Aider les banques à se concentrer sur la fourniture de financements vitaux à l’économie

Aider les banques à se concentrer sur la fourniture à l’économie de financements vitaux

La supervision bancaire contribue à maintenir la stabilité du système financier. Elle impose aussi aux banques un large éventail d’exigences. En pleine crise, alors que de nombreuses banques font face à de graves problèmes opérationnels, nous assouplissons certains calendriers auxquels les banques supervisées doivent se conformer, afin qu’elles puissent se concentrer sur leur fonction essentielle : l’octroi de prêts aux ménages et aux entreprises.

À cet effet, nous ajustons les calendriers, processus et délais prudentiels en fonction de la situation de chaque banque.
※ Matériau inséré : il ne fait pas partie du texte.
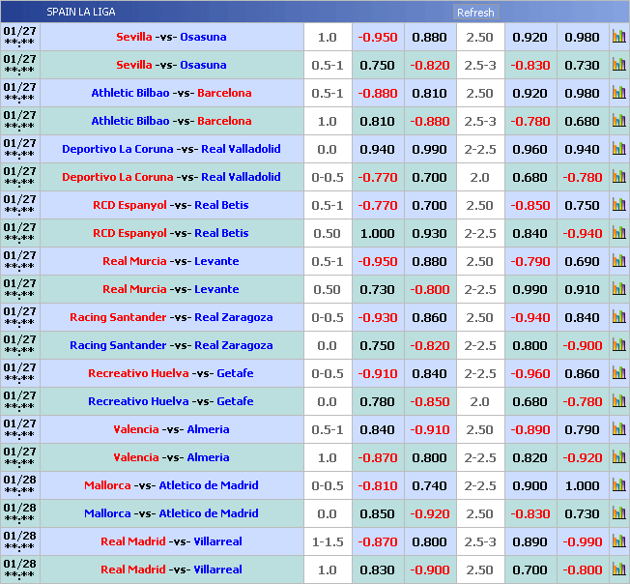Screen dimensions: 630x584
Task: Open chart icon for Real Murcia-Levante 0.5-1 row
Action: pyautogui.click(x=618, y=261)
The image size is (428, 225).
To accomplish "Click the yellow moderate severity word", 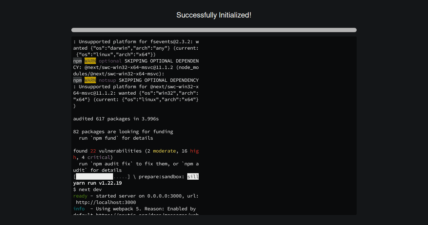I will point(164,151).
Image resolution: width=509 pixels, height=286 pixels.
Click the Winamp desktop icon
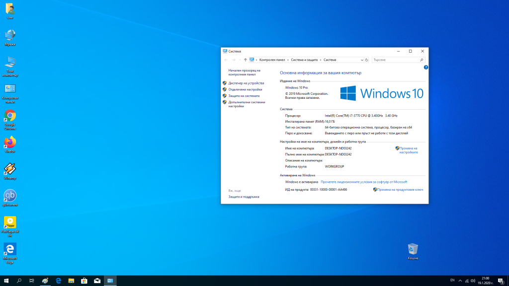[10, 169]
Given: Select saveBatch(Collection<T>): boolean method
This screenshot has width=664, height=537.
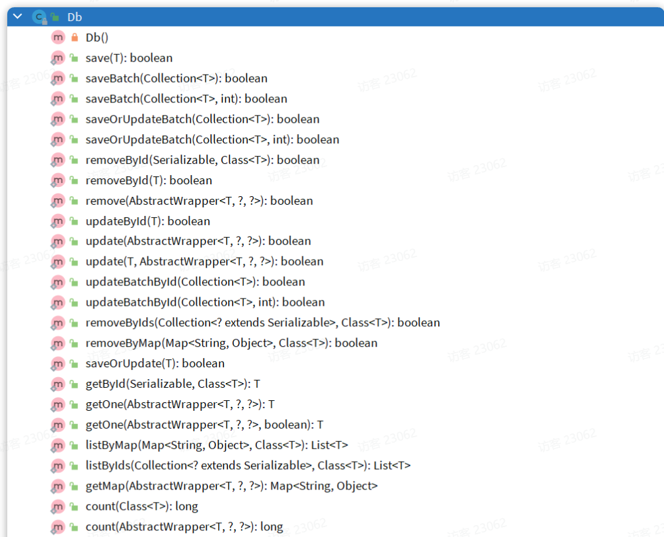Looking at the screenshot, I should pos(176,79).

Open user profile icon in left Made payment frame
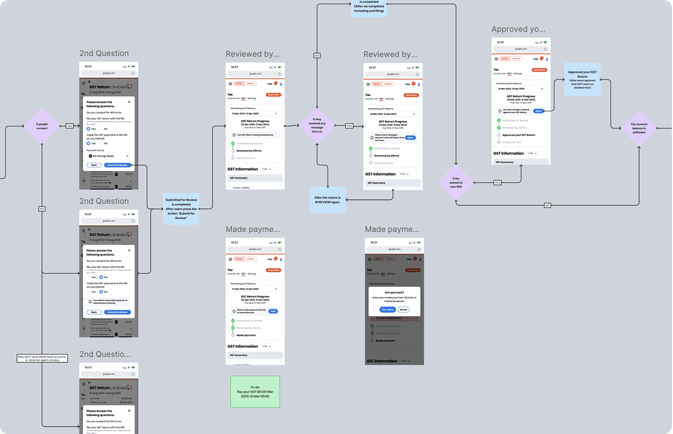(281, 259)
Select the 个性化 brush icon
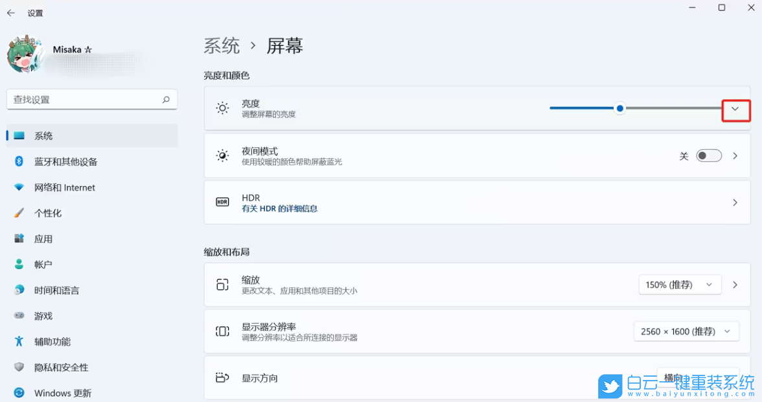 pyautogui.click(x=18, y=213)
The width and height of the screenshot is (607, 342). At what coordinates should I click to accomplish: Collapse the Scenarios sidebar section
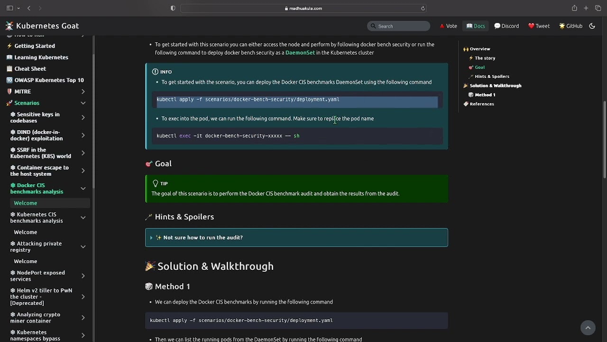pos(83,103)
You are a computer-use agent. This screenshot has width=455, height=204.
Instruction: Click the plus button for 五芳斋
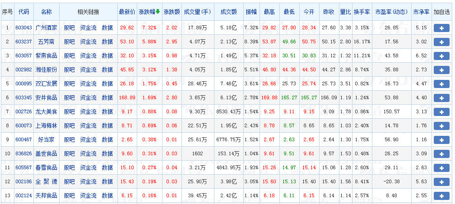[441, 42]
Nous pouvons, par exemple, repousser les contrôles sur place et allonger les délais de mise en œuvre des actions correctrices découlant des contrôles récents.
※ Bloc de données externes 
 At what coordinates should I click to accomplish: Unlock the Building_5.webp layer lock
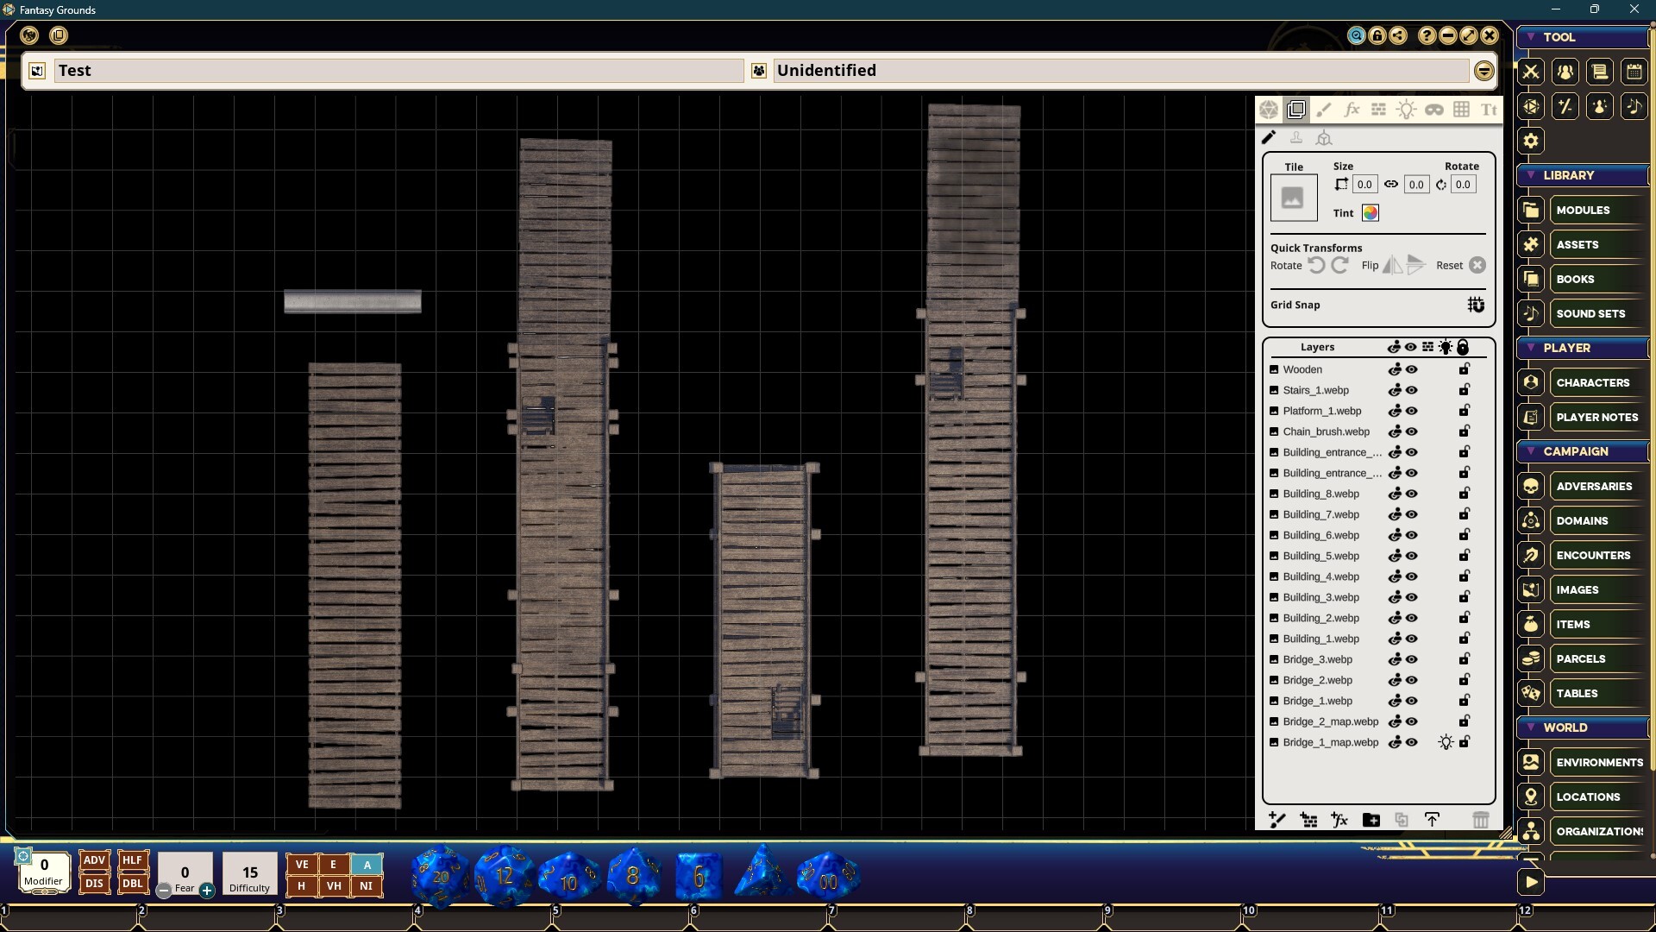click(x=1464, y=556)
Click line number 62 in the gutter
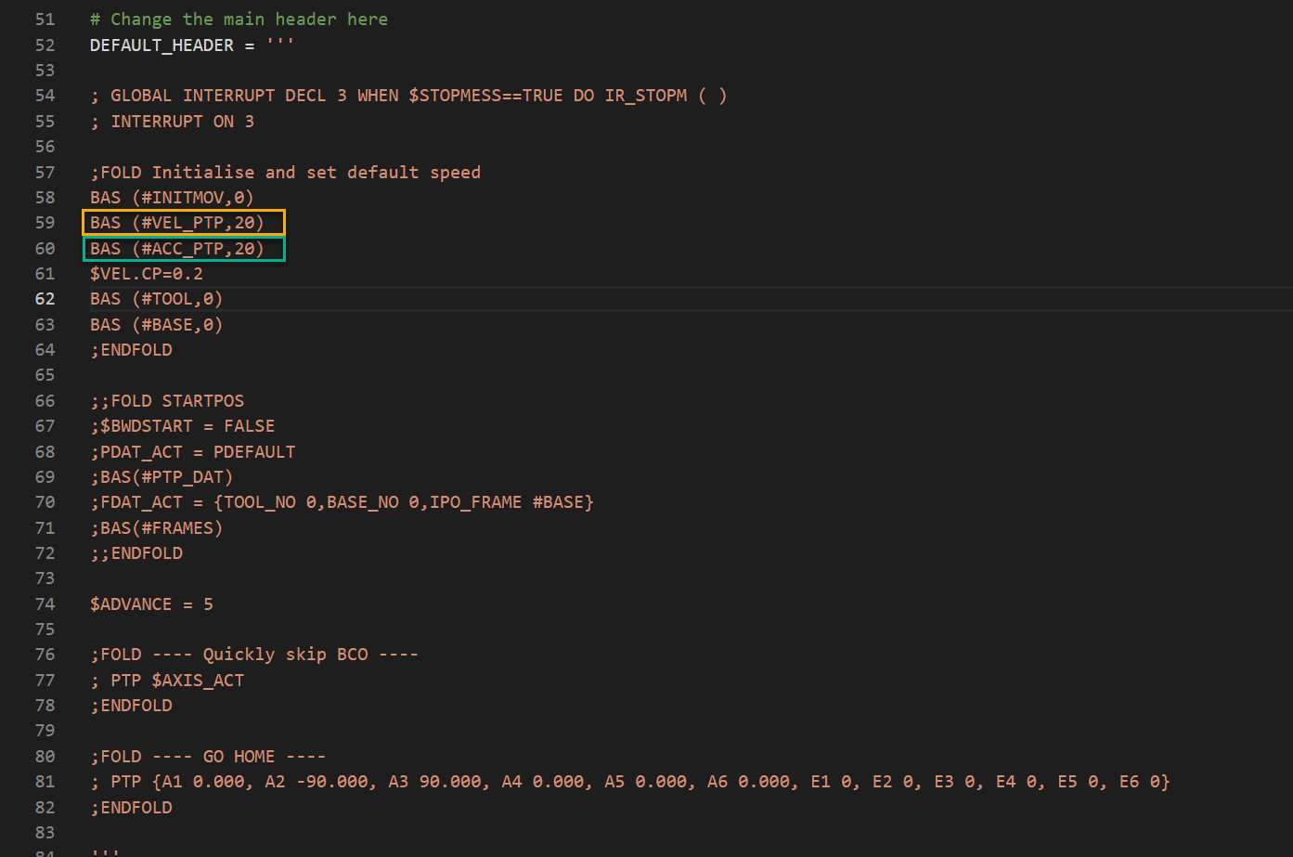This screenshot has width=1293, height=857. click(x=45, y=299)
Nous avons aussi adopté une approche pragmatique du processus annuel de contrôle et d’évaluation prudentiels (Supervisory Review and Evaluation Process, SREP), afin d’assurer une évaluation efficace et ciblée des banques directement contrôlées par la BCE, tout en réduisant la charge de travail par rapport aux cycles normaux du SREP. L’accent est mis sur la capacité des banques à réagir aux défis actuels ainsi que sur les risques et vulnérabilités les plus importants dans le contexte du coronavirus.

Encourager les banques à jouer leur rôle

Encourager les banques à jouer leur rôle

La crise pose des difficultés extraordinaires aux individus et aux entreprises dans la zone euro. Pour encourager les établissements de crédit et leurs actionnaires à participer à l’effort, nous avons demandé aux banques de ne pas distribuer de dividendes, ni de procéder à des rachats d’actions, pour le moment, ou, du moins, de limiter les versements de dividendes et de primes. En revanche, les banques devraient utiliser les fonds libérés par les mesures décrites plus haut pour absorber les pertes et accorder des prêts à l’économie de la zone euro. Elles pourront ainsi participer à la solution.

Aider l’économie à absorber le choc grâce à des achats d’actifs

Aider l’économie à absorber le choc grâce à des achats d’actifs et à des prêts à long terme aux banques

Pour soutenir l’économie pendant cette crise, la BCE a également lancé un ensemble de mesures de politique monétaire visant à assurer que les banques et les entreprises disposent de suffisamment de fonds.

Nous achetons, par exemple, différents types d’actifs au titre du programme d’achats d’urgence face à la pandémie (pandemic emergency purchase programme, PEPP), d’un montant de 1 850 milliards d’euros. Ainsi, nous acquérons des obligations directement auprès des banques, pour libérer plus de fonds que celles‑ci peuvent prêter aux ménages et aux entreprises. Nous fournissons aussi de nouvelles sources de crédit aux entreprises en acquérant leurs obligations. Ces deux types d’achats d’actifs concourent à stimuler les dépenses et l’investissement, afin de soutenir la croissance économique.

Nous offrons également des prêts à long terme à des conditions très favorables aux banques qui continuent d’accorder des financements à ceux qui en ont le plus besoin. Nous appliquons des règles moins strictes aux actifs que les banques doivent fournir comme garantie (ou « collatéral») de ces prêts, pour veiller à ce qu’elles disposent de suffisamment de garanties. Ceci contribue également à ce qu’elles puissent poursuivre l’octroi de crédit.